____ The records
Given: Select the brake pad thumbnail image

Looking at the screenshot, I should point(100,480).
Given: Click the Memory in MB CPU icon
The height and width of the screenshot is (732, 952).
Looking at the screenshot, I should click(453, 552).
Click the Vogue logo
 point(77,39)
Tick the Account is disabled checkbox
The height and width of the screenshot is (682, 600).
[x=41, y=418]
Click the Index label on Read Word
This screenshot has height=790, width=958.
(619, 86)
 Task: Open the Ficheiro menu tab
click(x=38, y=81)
________
Exercise instructions => Could you write out the full data verbatim?

Solution =>
Given: Select the brake pad thumbnail image

Looking at the screenshot, I should point(100,480).
Given: Click the Memory in MB CPU icon
The height and width of the screenshot is (732, 952).
Looking at the screenshot, I should click(453, 552).
Click the Vogue logo
 point(77,39)
Tick the Account is disabled checkbox
The height and width of the screenshot is (682, 600).
[x=41, y=418]
Click the Index label on Read Word
This screenshot has height=790, width=958.
(619, 86)
 Task: Open the Ficheiro menu tab
click(x=38, y=81)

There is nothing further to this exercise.